Aim of the task → Your task is to find every line of the data that holds the string "height" and copy it.

Task data →

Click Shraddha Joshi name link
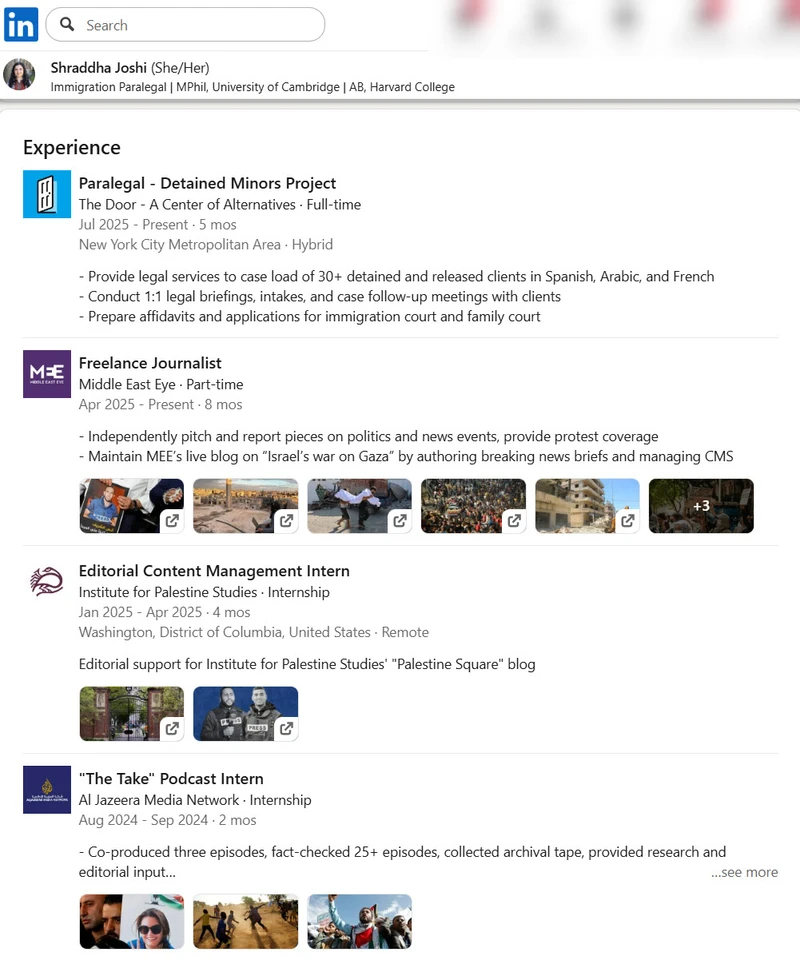 coord(98,68)
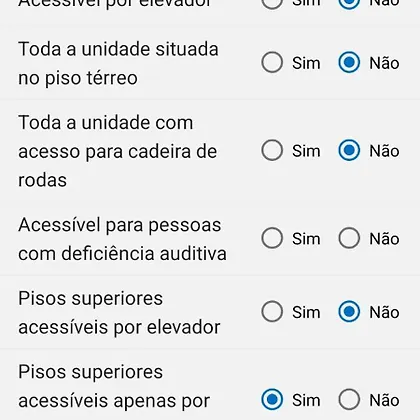Click the Não label in deficiência auditiva row

coord(384,239)
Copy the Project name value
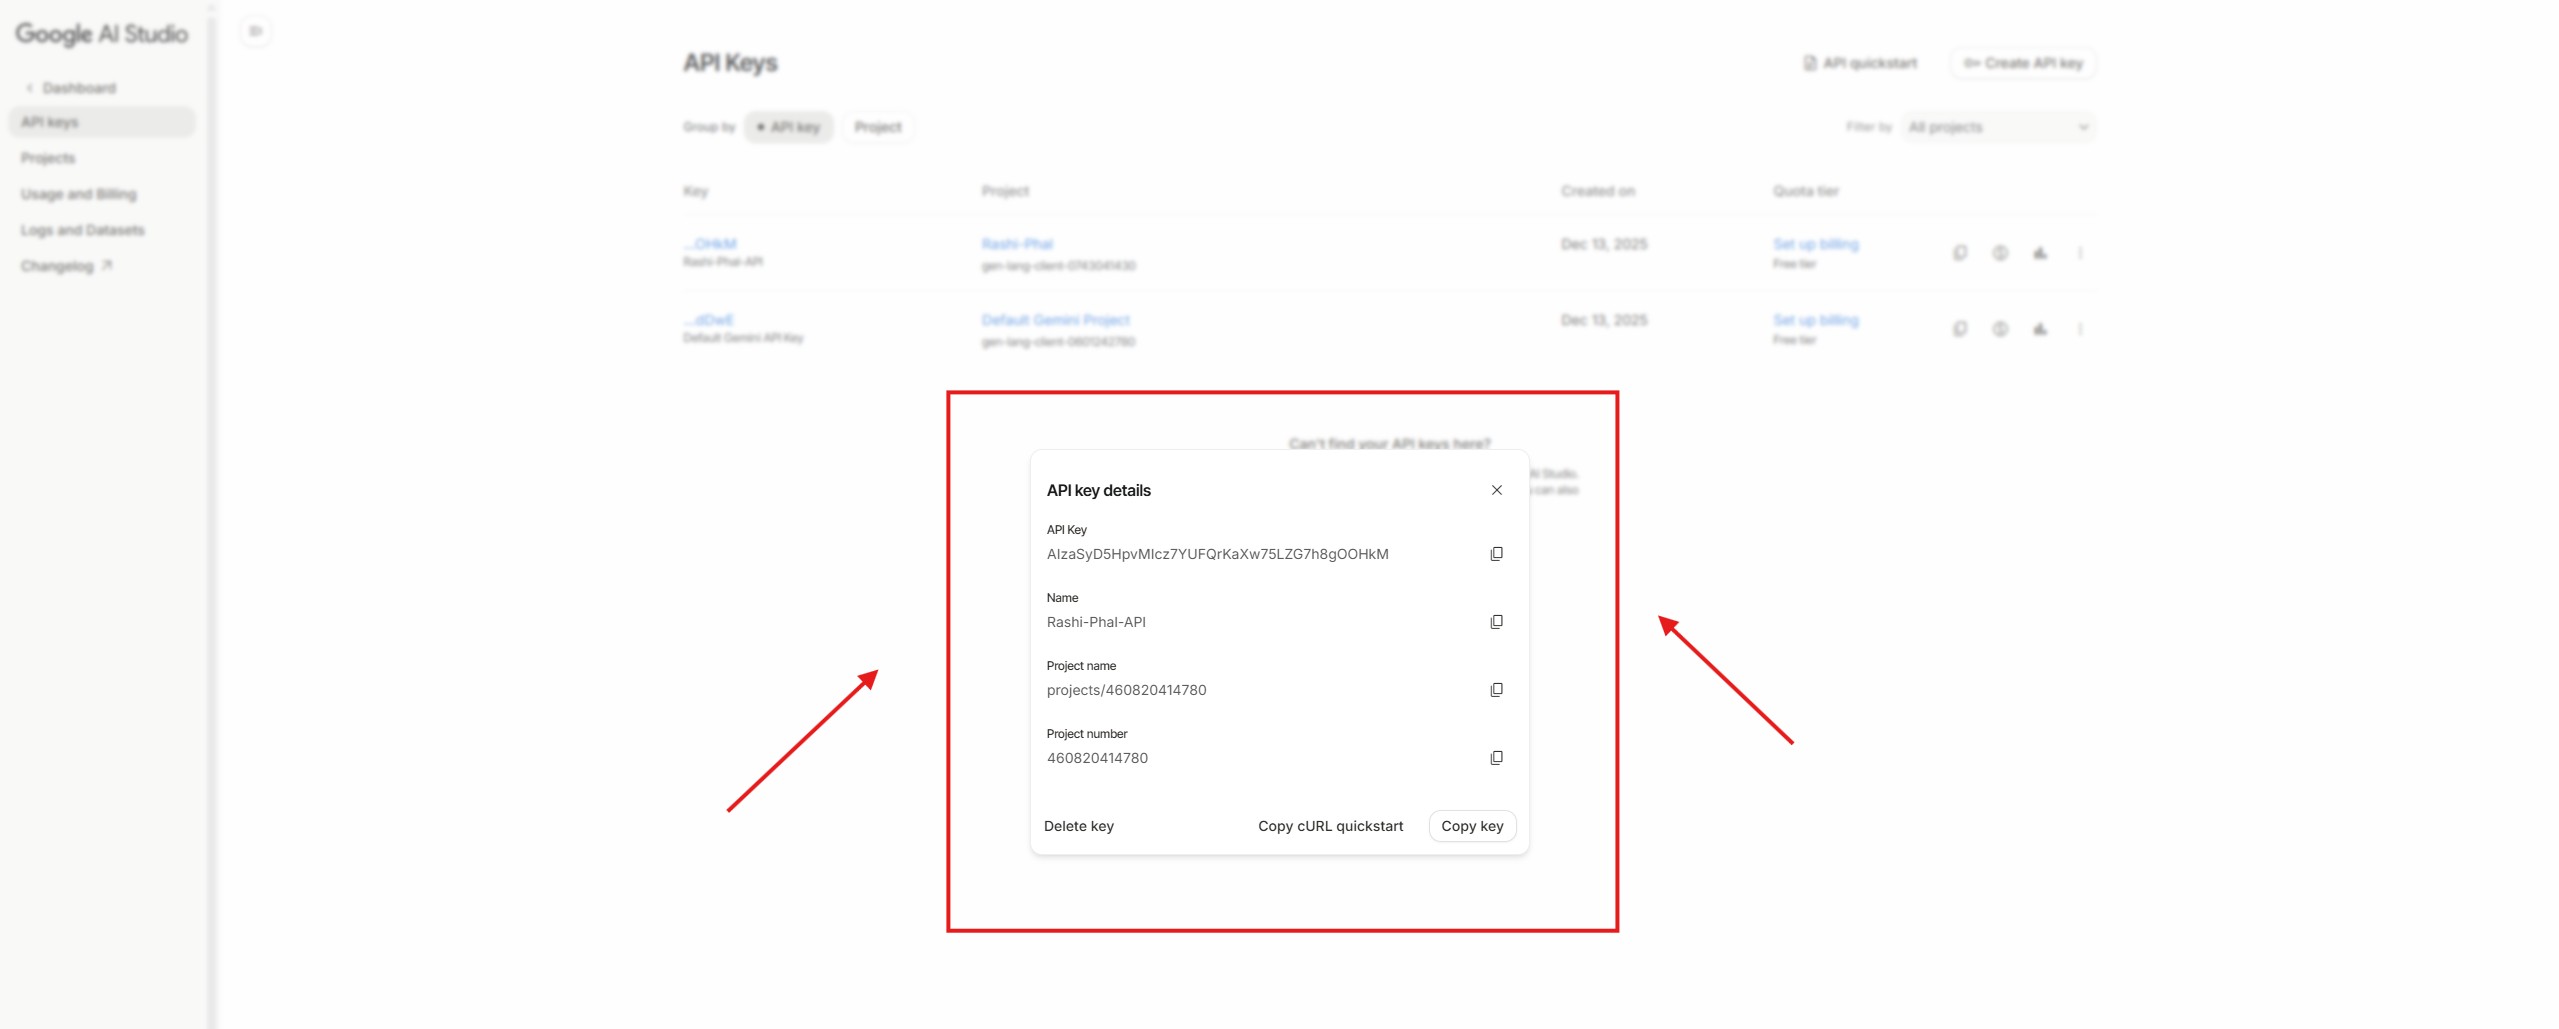2559x1029 pixels. [1496, 690]
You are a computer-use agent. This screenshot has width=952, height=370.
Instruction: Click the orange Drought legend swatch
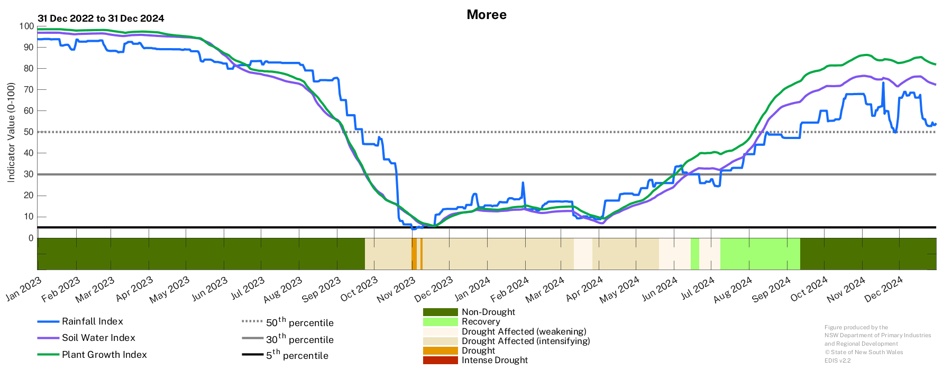pos(440,351)
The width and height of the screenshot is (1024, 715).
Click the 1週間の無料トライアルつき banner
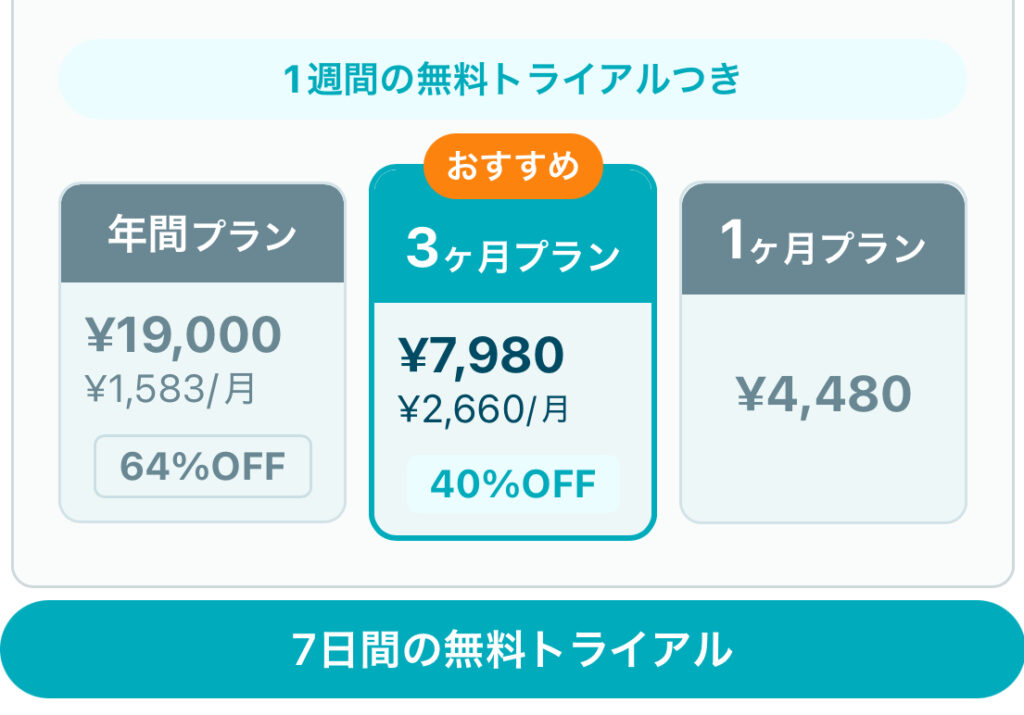512,78
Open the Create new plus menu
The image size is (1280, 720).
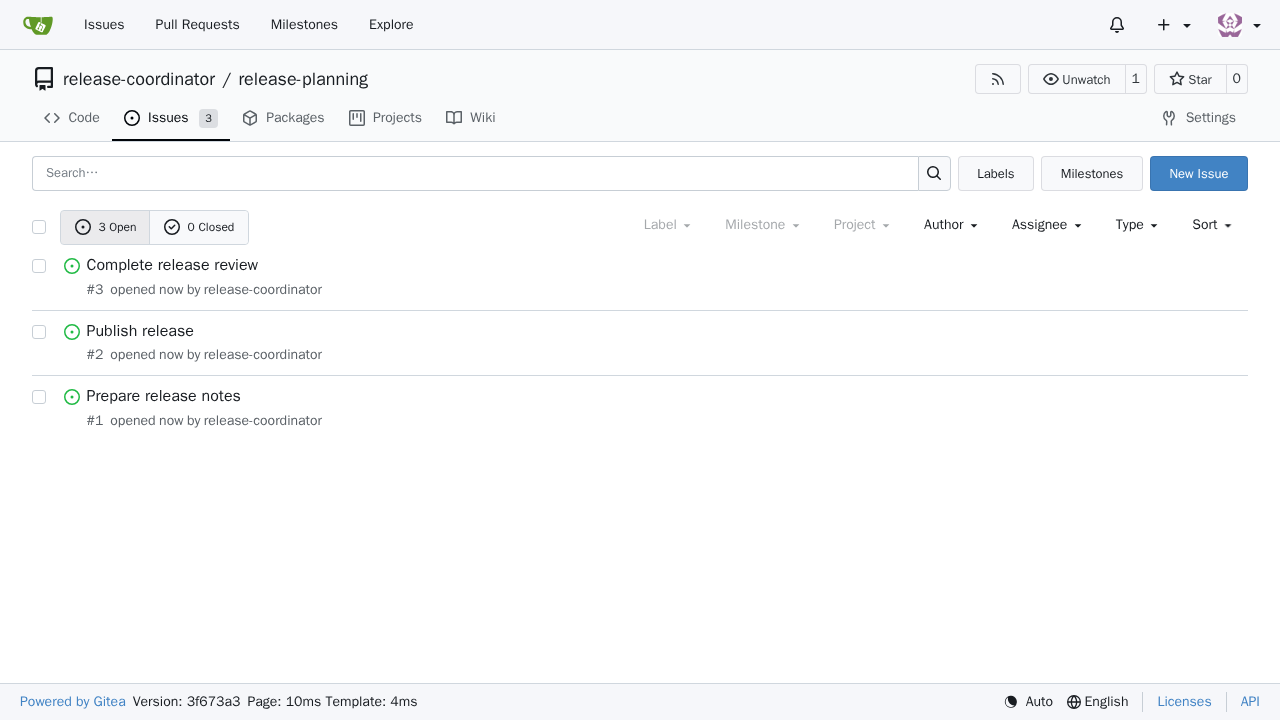click(1174, 25)
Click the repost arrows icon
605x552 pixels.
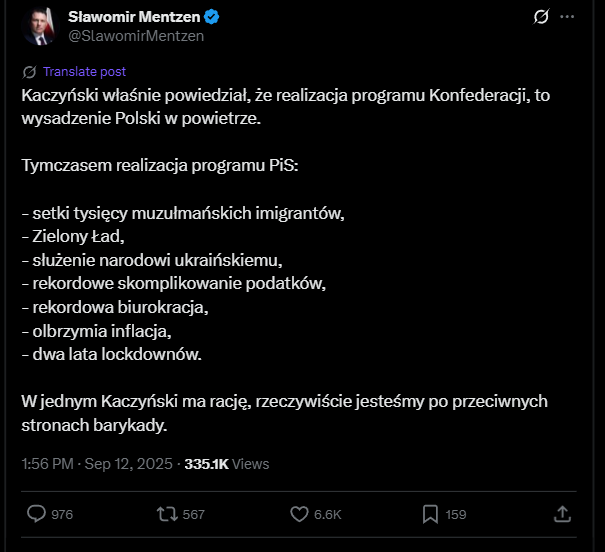pyautogui.click(x=168, y=514)
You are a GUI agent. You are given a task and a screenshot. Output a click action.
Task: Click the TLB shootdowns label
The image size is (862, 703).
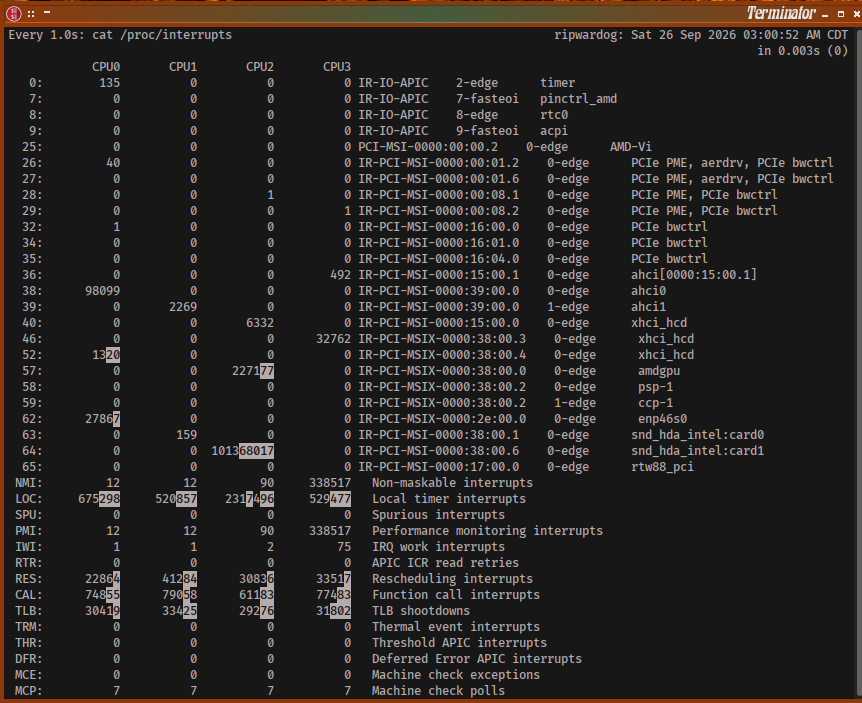(x=421, y=611)
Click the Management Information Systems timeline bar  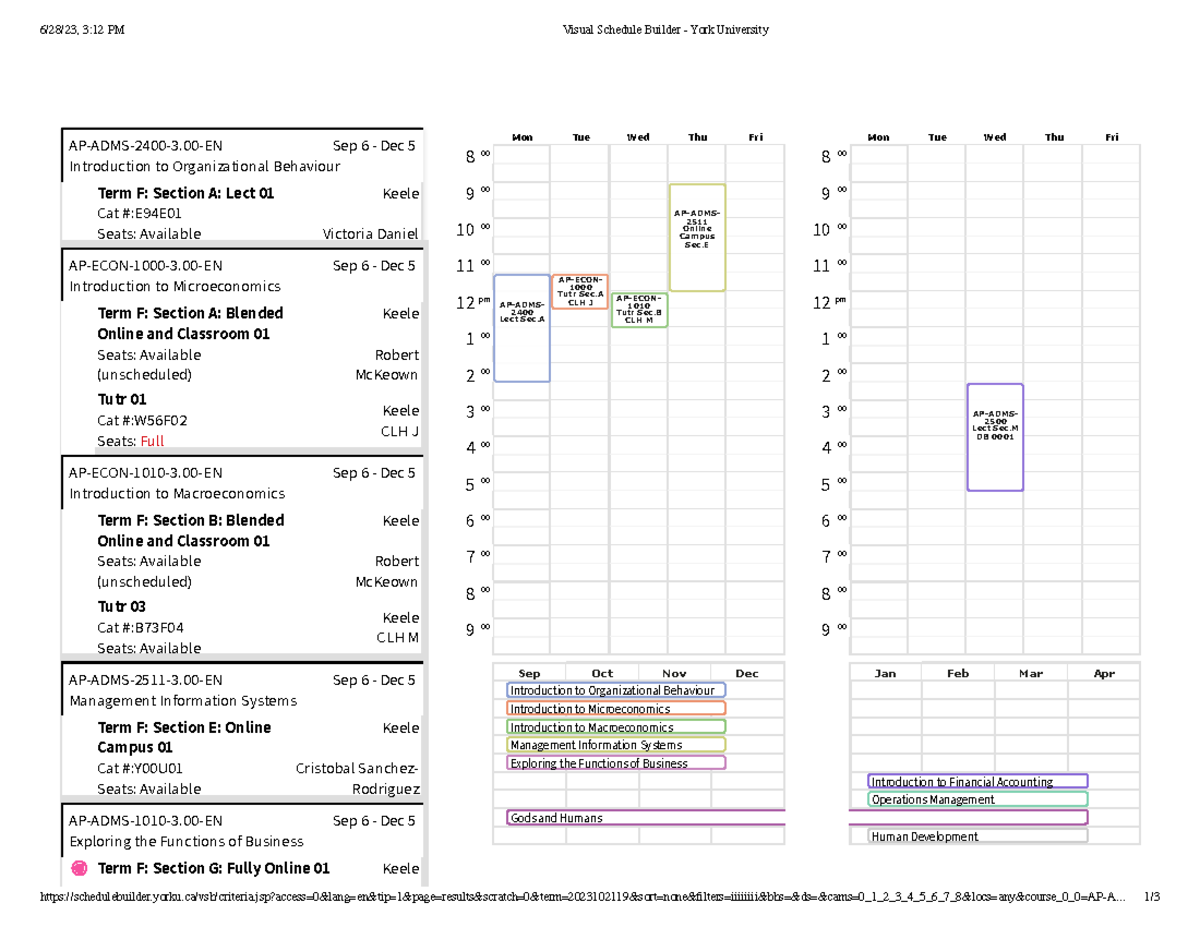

Written answer →
You are a computer-use agent. This screenshot has width=952, height=370.
The width and height of the screenshot is (1024, 715).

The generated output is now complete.